I feel just as you have written. Progression is also my future as I have also been lucky, extensive bone mets but stable. They seem to have been sleeping for a long time. My youngest son is 12 and I have two older children. The thought of leaving them devastated me, post stage 4 diagnosis and the first few months were terrible. I have no idea how we all came through in one piece.

I have so far had two years of stability on Tamoxifen following a course of chemo on stage 4 diagnosis. I try not to look too far ahead and we are just returning from a Baltic cruise that was fabulous and I’m working full time, something that I enjoy.

Do you take Denosumab Liz? I have struggled since the chemo with joint pain and fatigue and I think that it’s the Denosumab more than the tamoxifen.
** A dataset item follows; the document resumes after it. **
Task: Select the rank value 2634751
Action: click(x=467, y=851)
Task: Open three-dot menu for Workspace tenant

I’m not complaining and whatever the future holds then we have to face it. I’m being treated at the Christie in Manchester...I see you’re from Doncaster. My oncologist there is fantastic and often talks about survival for decades. My next scan is in November.

Elen

Hi Ellen

Your cruise photo is lovely. I see you had a long interval between primary and secondary dx. Don’t know about you but I was feeling confident that I had beaten bc when all the drama happened in 2017. Your description of the shock and fallout is so true. I remember just crying for days on end but thankfully I am in a much better place now.
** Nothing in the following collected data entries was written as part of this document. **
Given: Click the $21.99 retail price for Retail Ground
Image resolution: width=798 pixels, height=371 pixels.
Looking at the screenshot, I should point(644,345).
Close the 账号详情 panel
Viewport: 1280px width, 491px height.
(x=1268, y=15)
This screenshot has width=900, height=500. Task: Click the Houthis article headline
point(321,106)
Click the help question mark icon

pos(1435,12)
My brother and his wife live in Barry. They have a beautiful baby girl, Eira. They came up to Doncaster yesterday and we had a wonderful family day. I love travelling to Wales: the beach, the Brecon Beacons and Cardiff all in easy reach.

The Christie in Manchester- a friend is having treatment there as part of a clinical trial. When I was first dx stage 4 I wanted a second opinion. Ended up at The Royal Marsden, but the Christie was also of interest. I have been to the Christie and I felt that the hospital was a breath of fresh air.

My treatment is in York. This is because the oncologist at the Marsden recommended him. I wanted a fresh perspective, away from home and my husband works in York. This is a decision that proved to be wise as I have fantastic care. My York doctor was very pleased with my response. Back in March he was more optimistic than I have ever seen from a cancer doctor. The professor in London told me that he had a patient who had been on Herceptin for 13 years. There is much to be hopeful about but the fear is always there.

Great to talk to you.

Liz x

P. S A photo of me with my husband Richard and baby Eira.

Love seeing your beautiful photos!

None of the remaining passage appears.